[SET TASK]
Copy out the lines from the one holding "Image resolution: width=1200" through the one holding "point(388,281)", inclusive, changing "comment" to "reply" and leaving everything else the same.

[Items for finding text and elements]
§
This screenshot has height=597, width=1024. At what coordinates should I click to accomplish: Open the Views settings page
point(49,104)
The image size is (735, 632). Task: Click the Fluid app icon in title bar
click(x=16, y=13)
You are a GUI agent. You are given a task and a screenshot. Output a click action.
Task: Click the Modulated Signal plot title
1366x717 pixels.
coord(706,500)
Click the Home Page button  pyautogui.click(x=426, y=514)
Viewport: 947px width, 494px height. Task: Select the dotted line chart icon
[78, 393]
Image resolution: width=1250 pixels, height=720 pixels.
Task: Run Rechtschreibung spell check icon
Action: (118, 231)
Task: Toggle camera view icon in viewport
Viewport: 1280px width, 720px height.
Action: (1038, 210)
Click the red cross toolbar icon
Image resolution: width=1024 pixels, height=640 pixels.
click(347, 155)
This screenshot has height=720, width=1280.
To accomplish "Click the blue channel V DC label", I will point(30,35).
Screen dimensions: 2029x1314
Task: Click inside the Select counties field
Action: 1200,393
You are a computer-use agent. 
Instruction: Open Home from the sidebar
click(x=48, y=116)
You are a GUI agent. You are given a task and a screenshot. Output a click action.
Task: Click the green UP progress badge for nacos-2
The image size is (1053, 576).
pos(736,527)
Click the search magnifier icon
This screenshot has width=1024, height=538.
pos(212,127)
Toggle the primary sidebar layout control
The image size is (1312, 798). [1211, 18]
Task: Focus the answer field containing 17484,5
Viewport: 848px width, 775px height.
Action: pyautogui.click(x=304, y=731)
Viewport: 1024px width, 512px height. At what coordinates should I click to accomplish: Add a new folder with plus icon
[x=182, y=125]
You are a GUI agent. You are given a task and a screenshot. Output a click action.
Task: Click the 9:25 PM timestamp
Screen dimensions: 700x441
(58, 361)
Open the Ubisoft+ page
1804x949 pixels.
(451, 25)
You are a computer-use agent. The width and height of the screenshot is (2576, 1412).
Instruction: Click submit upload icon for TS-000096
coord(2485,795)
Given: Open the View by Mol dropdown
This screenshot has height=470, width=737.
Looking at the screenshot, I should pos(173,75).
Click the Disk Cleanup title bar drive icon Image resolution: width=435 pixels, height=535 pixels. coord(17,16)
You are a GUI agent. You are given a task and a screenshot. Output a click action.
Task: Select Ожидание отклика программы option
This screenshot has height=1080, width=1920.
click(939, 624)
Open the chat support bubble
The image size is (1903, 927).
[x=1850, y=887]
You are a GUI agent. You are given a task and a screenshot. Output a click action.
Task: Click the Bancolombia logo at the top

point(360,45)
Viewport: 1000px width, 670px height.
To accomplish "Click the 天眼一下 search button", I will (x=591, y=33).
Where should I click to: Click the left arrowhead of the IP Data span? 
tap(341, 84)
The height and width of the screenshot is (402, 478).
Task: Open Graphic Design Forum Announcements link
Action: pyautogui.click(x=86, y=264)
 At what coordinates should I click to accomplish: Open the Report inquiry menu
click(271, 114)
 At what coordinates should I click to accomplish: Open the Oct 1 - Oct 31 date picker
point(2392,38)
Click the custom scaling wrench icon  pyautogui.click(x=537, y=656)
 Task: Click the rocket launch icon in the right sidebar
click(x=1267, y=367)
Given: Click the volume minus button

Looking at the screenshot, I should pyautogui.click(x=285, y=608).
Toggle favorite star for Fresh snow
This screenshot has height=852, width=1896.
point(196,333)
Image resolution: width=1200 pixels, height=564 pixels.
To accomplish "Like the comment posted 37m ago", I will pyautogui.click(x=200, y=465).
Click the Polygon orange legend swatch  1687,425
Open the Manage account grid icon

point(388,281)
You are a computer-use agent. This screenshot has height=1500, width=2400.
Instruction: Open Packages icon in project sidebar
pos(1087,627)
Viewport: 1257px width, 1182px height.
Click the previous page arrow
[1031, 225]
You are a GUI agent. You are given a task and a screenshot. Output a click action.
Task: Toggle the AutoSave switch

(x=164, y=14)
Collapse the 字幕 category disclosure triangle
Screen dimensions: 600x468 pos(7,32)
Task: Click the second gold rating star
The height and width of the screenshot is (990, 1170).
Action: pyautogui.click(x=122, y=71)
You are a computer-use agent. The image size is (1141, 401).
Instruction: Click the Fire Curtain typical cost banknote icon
§
[SOLUTION TO THIS EXERCISE]
Image resolution: width=1200 pixels, height=564 pixels.
To accomplish "Like the reply posted 37m ago", I will pyautogui.click(x=200, y=465).
Click the Polygon orange legend swatch  1687,425
Open the Manage account grid icon

point(388,281)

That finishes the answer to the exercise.